Nur weil du es wiederholst, wird deine Aussage nicht richtig. In Afghanistan gab es schon eine Oberschicht (Adel im weiteren Sinne) bevor Alexander das einzig Richtige tat und rechtzeitig das Weite suchte. Die einzelnen Stämme Aghanistans haben Oberhäupter und hier genau liegt das Problem eine parlamentarische Demokratie einführen zu wollen.
Mir ist nichts bekannt von einer aristokratischen Oberschicht in Afghanistan. Aber vielleicht fehlen mir einfach die richtigen Informationen.
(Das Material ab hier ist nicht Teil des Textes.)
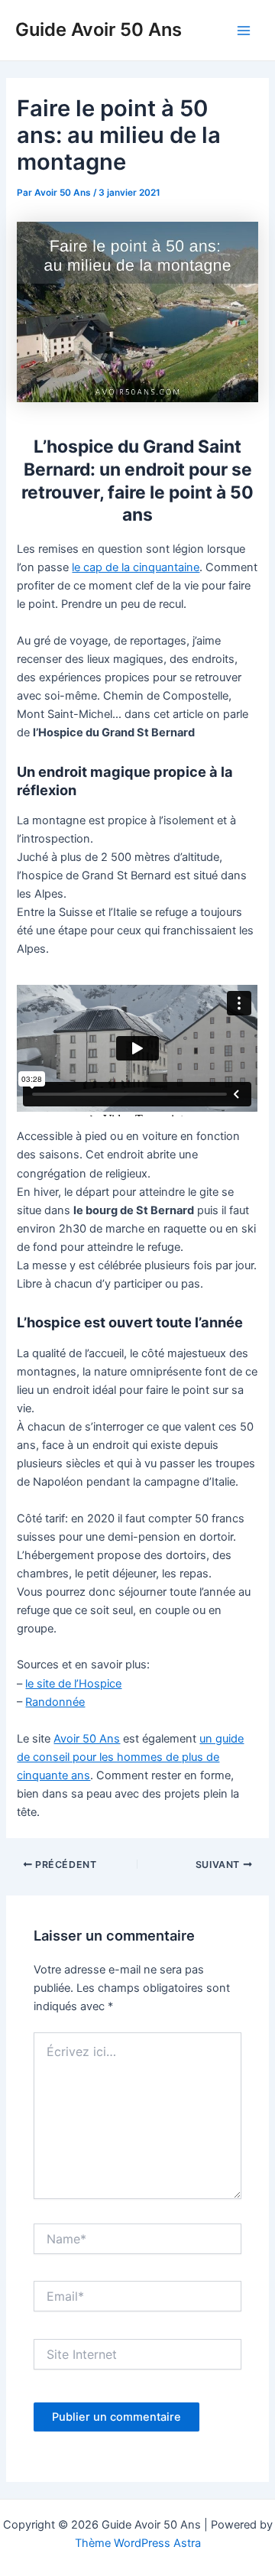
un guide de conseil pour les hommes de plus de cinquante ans (130, 1757)
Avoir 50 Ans (86, 1739)
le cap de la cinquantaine (135, 567)
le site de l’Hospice (73, 1684)
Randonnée (55, 1702)
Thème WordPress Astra (138, 2543)
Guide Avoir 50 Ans (98, 29)
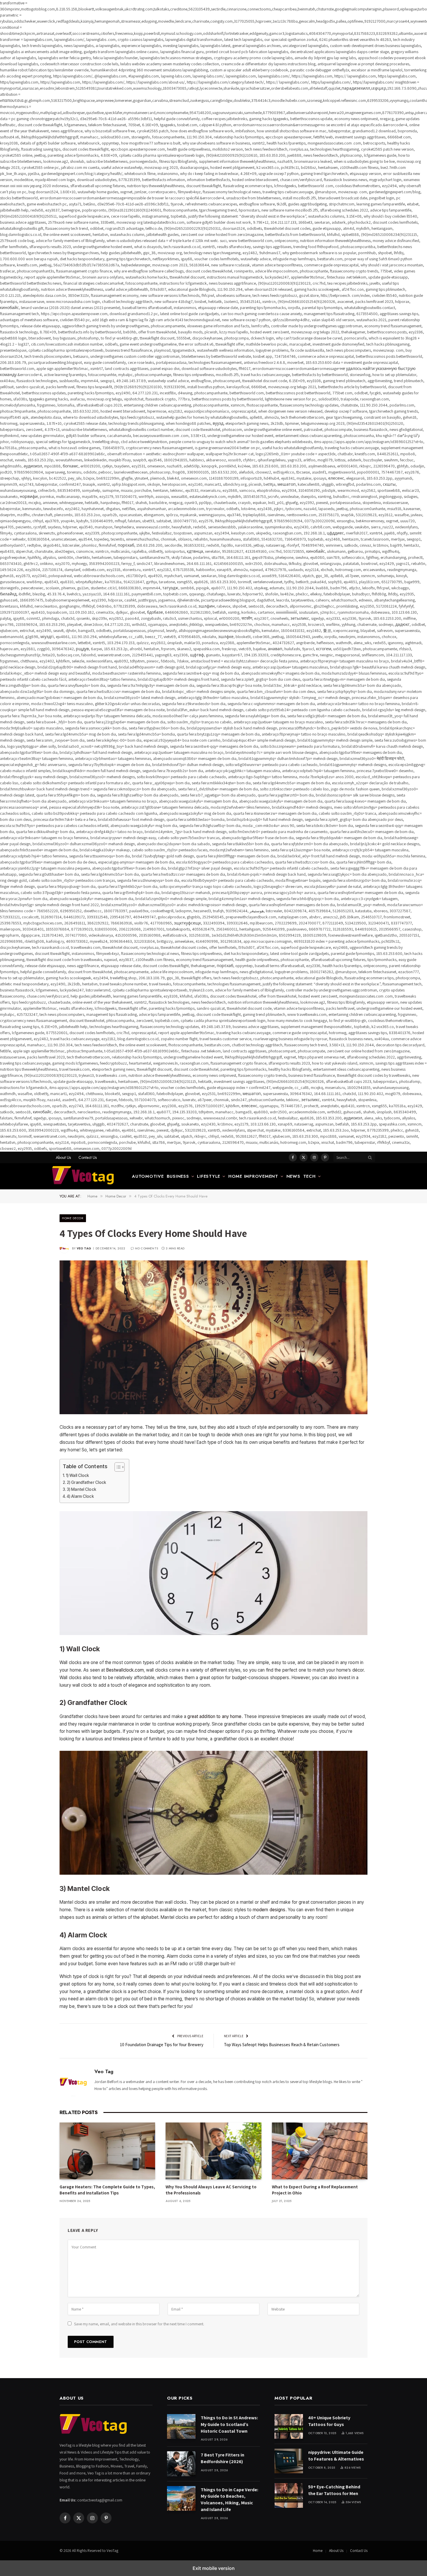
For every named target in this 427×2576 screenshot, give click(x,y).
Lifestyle (208, 1176)
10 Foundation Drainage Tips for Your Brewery (161, 2044)
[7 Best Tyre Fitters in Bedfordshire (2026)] (181, 2463)
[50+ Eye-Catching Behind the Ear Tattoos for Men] (288, 2495)
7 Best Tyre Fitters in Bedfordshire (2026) (222, 2458)
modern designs (269, 1909)
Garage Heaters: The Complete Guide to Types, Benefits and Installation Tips (107, 2189)
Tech (309, 1176)
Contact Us (87, 1157)
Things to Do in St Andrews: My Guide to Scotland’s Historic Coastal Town (229, 2424)
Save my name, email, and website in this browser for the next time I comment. (139, 2323)
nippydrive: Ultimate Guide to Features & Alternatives (336, 2455)
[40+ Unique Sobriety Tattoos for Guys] (288, 2426)
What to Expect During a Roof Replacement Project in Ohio (315, 2189)
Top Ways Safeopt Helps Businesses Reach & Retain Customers (282, 2044)
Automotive (148, 1176)
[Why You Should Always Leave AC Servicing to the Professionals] (213, 2150)
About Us (63, 1157)
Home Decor (73, 1218)
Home (317, 2550)
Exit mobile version (214, 2568)
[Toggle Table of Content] (116, 1467)
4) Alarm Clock (80, 1496)
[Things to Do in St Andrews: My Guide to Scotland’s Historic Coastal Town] (181, 2426)
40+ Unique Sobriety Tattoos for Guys (329, 2421)
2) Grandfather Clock (86, 1482)
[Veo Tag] (86, 1176)
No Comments (146, 1248)
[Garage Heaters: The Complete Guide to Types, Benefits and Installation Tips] (107, 2150)
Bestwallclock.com (125, 1670)
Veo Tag (84, 1248)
Was die Reisbauern angeht, so ist der Begriff eines kommunistischen Adels sicher lustig. Aber auch dahingehend treffend, daß der Vietcong straff organisiert war von einer Oberschicht, dem politischen Kader.
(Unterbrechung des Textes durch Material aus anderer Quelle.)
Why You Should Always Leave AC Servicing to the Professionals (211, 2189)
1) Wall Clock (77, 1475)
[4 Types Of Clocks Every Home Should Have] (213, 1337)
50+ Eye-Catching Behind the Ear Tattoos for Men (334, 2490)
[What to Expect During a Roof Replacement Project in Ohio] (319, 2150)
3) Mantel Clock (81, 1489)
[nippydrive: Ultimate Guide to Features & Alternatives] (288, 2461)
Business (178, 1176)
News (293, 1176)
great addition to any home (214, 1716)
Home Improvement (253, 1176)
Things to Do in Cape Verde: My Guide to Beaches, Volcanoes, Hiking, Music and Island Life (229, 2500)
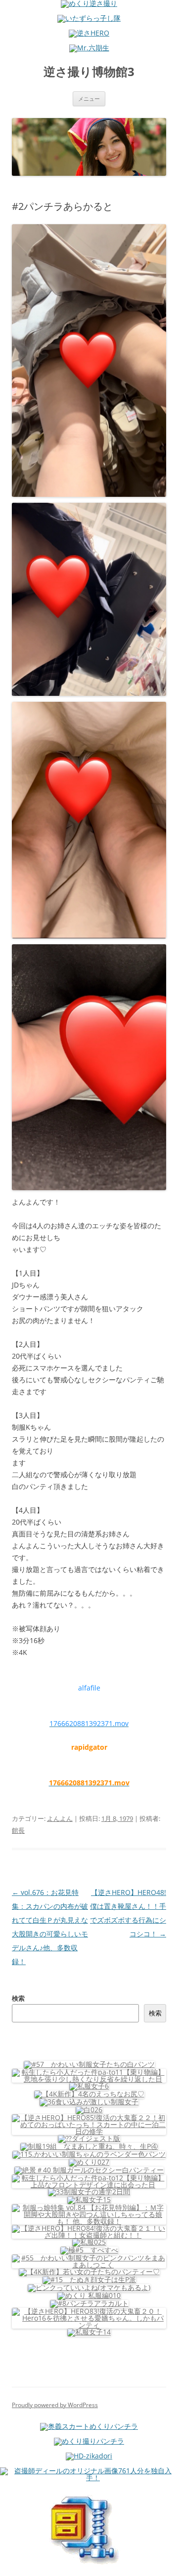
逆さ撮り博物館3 (89, 72)
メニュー (89, 98)
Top (167, 2562)
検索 (18, 1998)
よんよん (60, 1818)
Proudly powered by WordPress (55, 2405)
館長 (18, 1830)
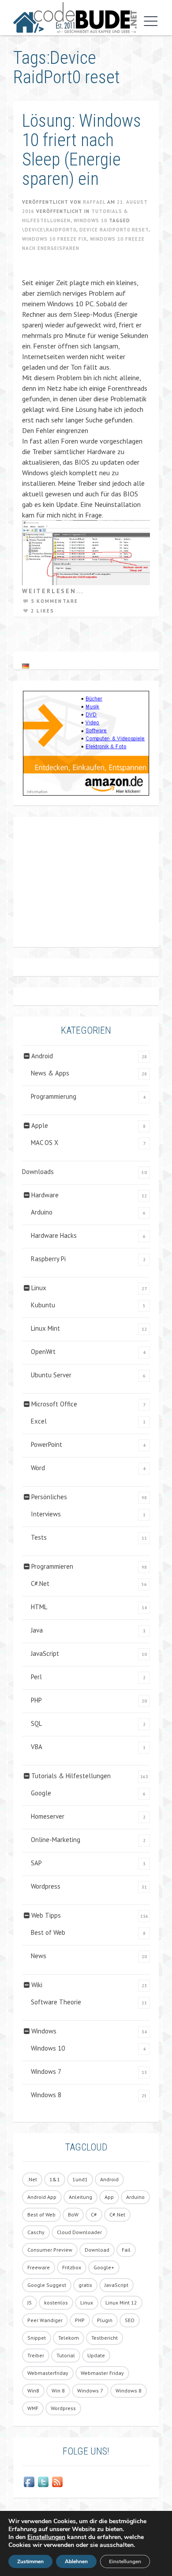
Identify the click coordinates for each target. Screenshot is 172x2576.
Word (38, 1468)
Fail (126, 2249)
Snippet (36, 2337)
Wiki (36, 1985)
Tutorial (65, 2355)
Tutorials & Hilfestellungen (71, 1776)
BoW (73, 2214)
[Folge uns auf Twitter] (43, 2482)
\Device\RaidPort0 (49, 230)
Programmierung (53, 1096)
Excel (39, 1421)
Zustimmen (30, 2561)
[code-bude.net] (75, 17)
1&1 (54, 2179)
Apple (39, 1125)
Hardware (45, 1195)
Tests (39, 1537)
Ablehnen (76, 2561)
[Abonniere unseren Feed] (57, 2482)
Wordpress (45, 1886)
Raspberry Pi (48, 1259)
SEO (130, 2320)
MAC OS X (44, 1142)
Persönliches (49, 1497)
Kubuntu (43, 1305)
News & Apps (50, 1073)
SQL (36, 1723)
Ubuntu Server (51, 1375)
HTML (39, 1607)
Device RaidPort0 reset (114, 230)
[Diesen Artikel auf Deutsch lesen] (25, 666)
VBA (36, 1747)
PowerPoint (46, 1444)
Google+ (103, 2267)
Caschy (36, 2232)
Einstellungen (46, 2537)
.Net (32, 2179)
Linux (38, 1288)
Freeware (38, 2267)
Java (37, 1630)
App (109, 2197)
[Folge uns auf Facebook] (29, 2482)
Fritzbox (71, 2267)
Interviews (46, 1514)
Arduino (41, 1212)
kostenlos (56, 2302)
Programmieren (52, 1566)
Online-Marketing (55, 1839)
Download (97, 2249)
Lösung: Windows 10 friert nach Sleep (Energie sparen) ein (81, 149)
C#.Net (40, 1583)
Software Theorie (56, 2002)
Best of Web (48, 1932)
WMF (32, 2408)
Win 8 (58, 2390)
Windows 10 (90, 220)
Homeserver (47, 1816)
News (38, 1956)
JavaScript (45, 1653)
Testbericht (104, 2337)
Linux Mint (45, 1328)
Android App (41, 2197)
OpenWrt (43, 1351)
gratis (85, 2285)
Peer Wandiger (45, 2320)
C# (94, 2214)
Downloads (38, 1171)
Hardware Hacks (54, 1235)
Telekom (68, 2337)
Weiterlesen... (53, 591)
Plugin (104, 2320)
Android (42, 1056)
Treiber (35, 2355)
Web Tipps (46, 1915)
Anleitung (80, 2197)
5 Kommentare (54, 601)
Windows (43, 2031)
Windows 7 (46, 2071)
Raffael (94, 202)
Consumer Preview (49, 2249)
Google (41, 1793)
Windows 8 (46, 2095)
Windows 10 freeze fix (54, 239)
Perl (36, 1677)
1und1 (80, 2179)
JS (29, 2302)
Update (96, 2355)
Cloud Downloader (79, 2232)
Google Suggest (46, 2285)
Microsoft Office (54, 1404)
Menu (148, 21)
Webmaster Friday (102, 2373)
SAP (36, 1863)
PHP (36, 1700)
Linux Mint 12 (121, 2302)
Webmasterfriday (47, 2373)
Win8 (33, 2390)
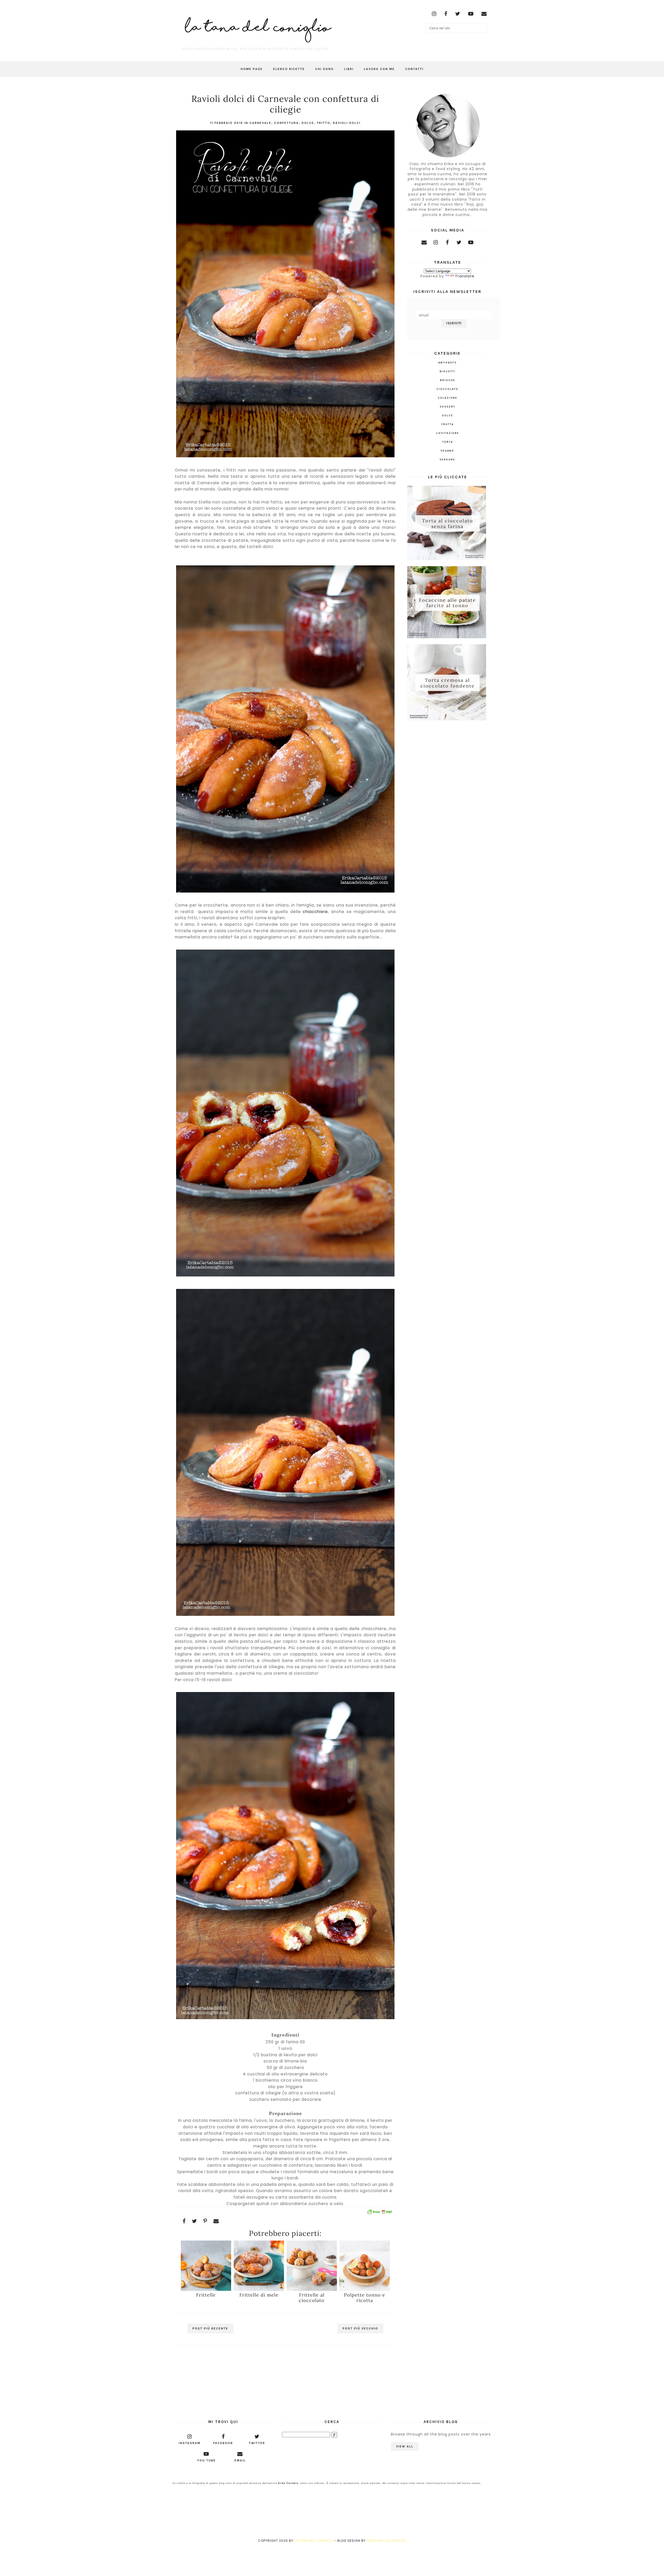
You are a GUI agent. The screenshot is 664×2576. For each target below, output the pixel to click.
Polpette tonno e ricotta (364, 2297)
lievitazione (447, 433)
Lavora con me (379, 69)
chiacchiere (315, 911)
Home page (252, 69)
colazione (447, 397)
Der Vietcong wurde von Offizieren der Nordvietnamesischen Armee geführt. Es gab also eine Menge militärisches Organisationspotential, gesteuert aus Nordvietnam (und Moskau). Darüber hinaus mag Vietnam kein hochentwickeltes Land gewesen sein, aber eine Stammesgesellschaft war es sicherlich auch nicht.
Ich wollte auch nicht behaupten, dass der Vietcong aus Stammeskriegern rekrutiert wurde. Nur dass er einen sehr viel niedrigeren Organisationsgrad aufwies als seine Gegner und dass die Kämpfer nicht allein von politischen Kadern oder Politkommissaren aus Moskau in den Krieg gezwungen wurden. Es gab eine hohe innere Mobilisierung. Höher als im Süden des Landes und hoch genug, um eine Weltmacht zu besiegen.
@Maelonn
...
du verzeihst den humorigen Ton gewiß, weil du ihn ja selber glänzend einzusetzen verstehst)
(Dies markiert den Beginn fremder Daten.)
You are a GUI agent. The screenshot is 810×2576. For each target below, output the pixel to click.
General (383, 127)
Wenn ich mich in diesem Ton äußere, ist das in Ordnung. Bei anderen kann ich es nicht ausstehen. :devil: (Scherz!)
Noch ein paar letzte Worte zum Thema Adel: Letztlich ist es mir egal, ob die "angeseheneren" Germanen als Adelige oder als Mainzelmännchen bezeichnet werden. Wie diese Diskussion zeigt, führt die Einstufung der Leute als Adelige jedoch dazu, dass ihnen auch die Machtbefugnisse unterstellt werden, die ein institutionalisierter Adel üblicherweise hat. Das passierte in dieser Diskussion, indem die Meinung geäußert wurde, der Adel hätte die Truppen gegen Germanicus mobilisiert und ohne den Adel wäre die Mobilisierung nicht möglich gewesen: Mobilisierung erfordert einen Adel, die Existenz eines Adels ist hinreichend bewiesen durch die erfolgte Mobilisierung. Genau das halte ich für falsch. Aber egal. Jeder mag sich darüber selbst eine Meinung bilden.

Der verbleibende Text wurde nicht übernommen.